# [What is needed]
Make an exact copy of all the entries, with the pictures left out.

....

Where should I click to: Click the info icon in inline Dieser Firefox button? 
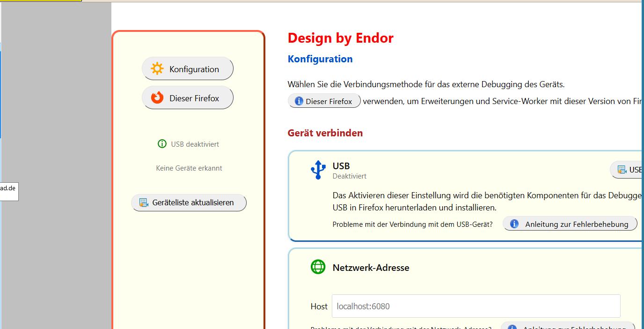tap(299, 101)
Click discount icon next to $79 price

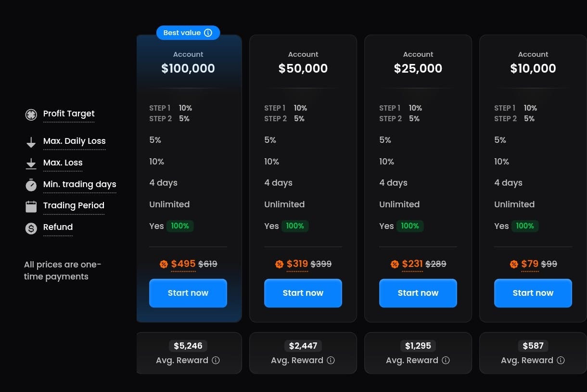[x=514, y=264]
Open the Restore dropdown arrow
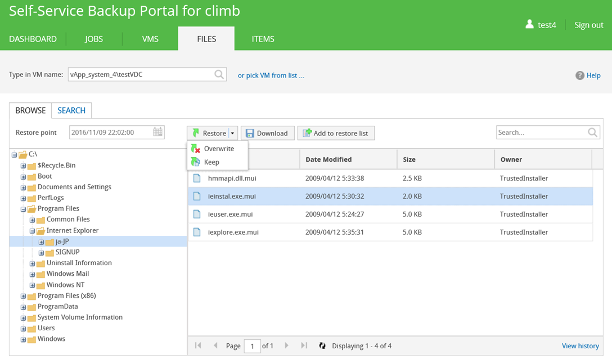This screenshot has width=612, height=364. coord(232,133)
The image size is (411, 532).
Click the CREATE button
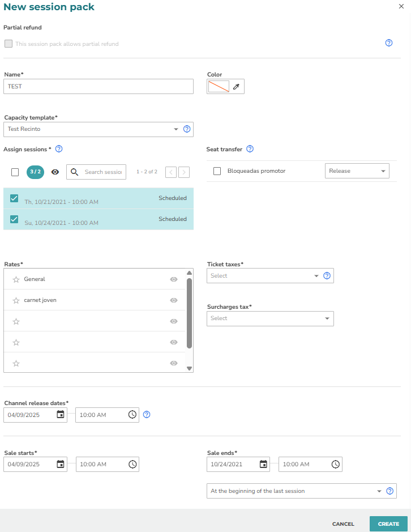point(388,524)
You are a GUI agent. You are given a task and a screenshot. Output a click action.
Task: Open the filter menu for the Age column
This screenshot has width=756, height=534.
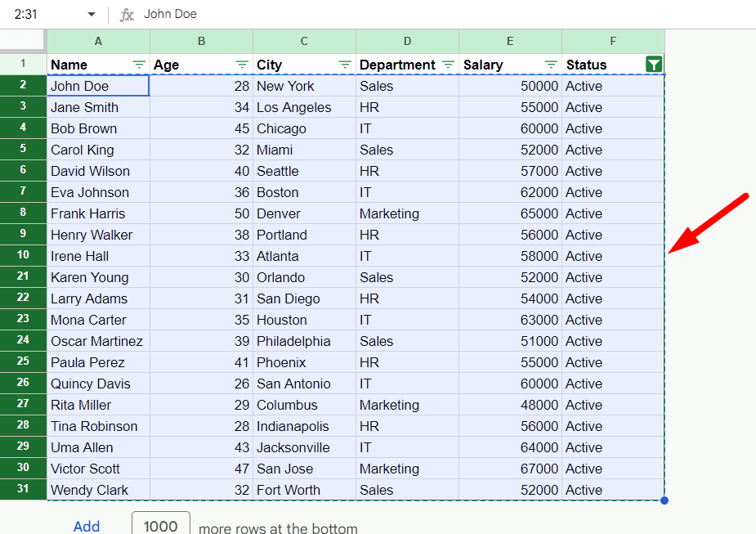(242, 64)
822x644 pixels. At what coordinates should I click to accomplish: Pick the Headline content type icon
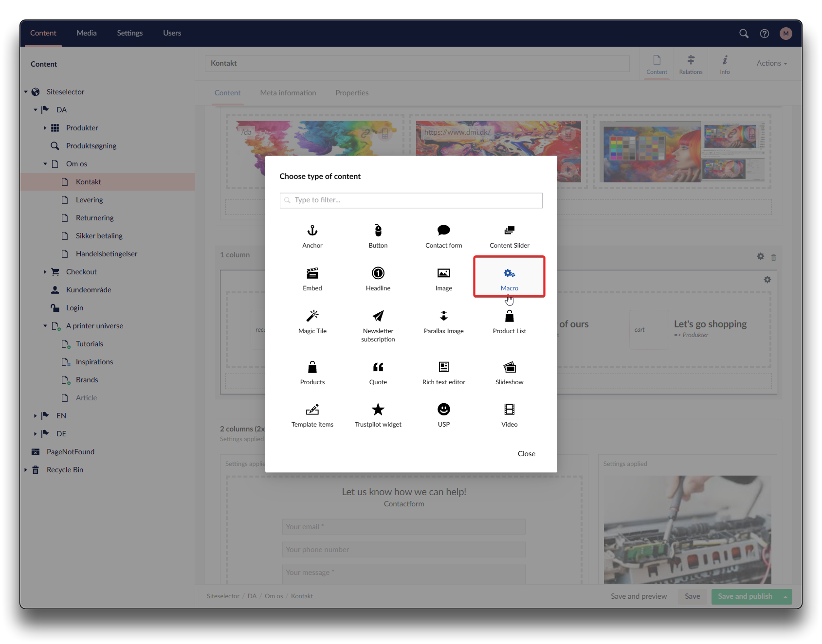378,273
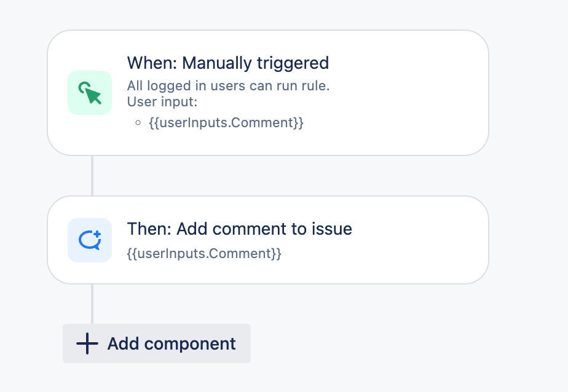
Task: Click the {{userInputs.Comment}} text in the comment action
Action: (204, 253)
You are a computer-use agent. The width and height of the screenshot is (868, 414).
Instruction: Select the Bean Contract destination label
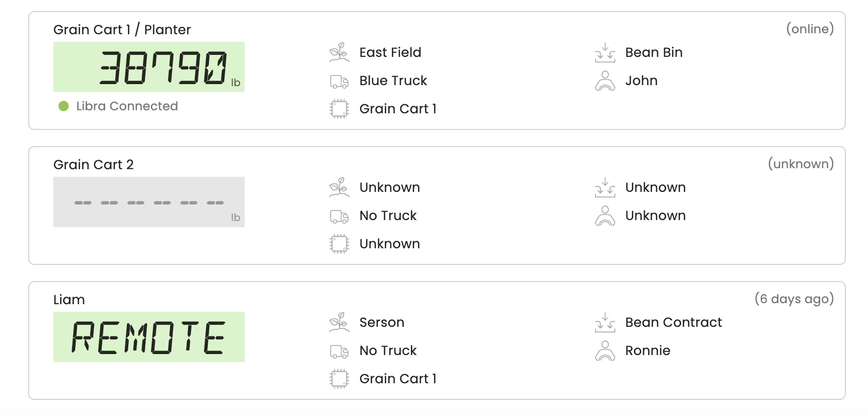click(674, 322)
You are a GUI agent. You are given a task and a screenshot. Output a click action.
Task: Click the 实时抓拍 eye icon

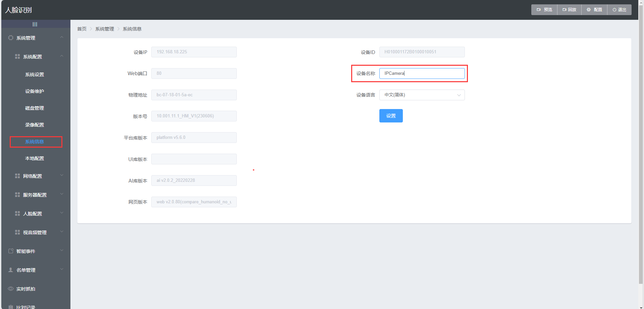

....

# [Answer]
Where should I click to: Click the info icon in inline Dieser Firefox button? 
tap(299, 101)
Click discount icon next to $79 price

[x=514, y=264]
Open the Restore dropdown arrow
This screenshot has width=612, height=364. coord(232,133)
The image size is (411, 532).
Click the CREATE button
point(388,524)
You are a GUI agent. You are given a task and a screenshot. Output a click action.
Task: Open the filter menu for the Age column
This screenshot has width=756, height=534.
(242, 64)
822x644 pixels. At what coordinates should I click to accomplish: Pick the Headline content type icon
378,273
Task: Click the {{userInputs.Comment}} text in the comment action
Action: (204, 253)
You are a computer-use agent. The width and height of the screenshot is (868, 414).
Instruction: Select the Bean Contract destination label
click(674, 322)
You are a GUI agent. You are given a task and a screenshot. Output a click action.
Task: Click the 实时抓拍 eye icon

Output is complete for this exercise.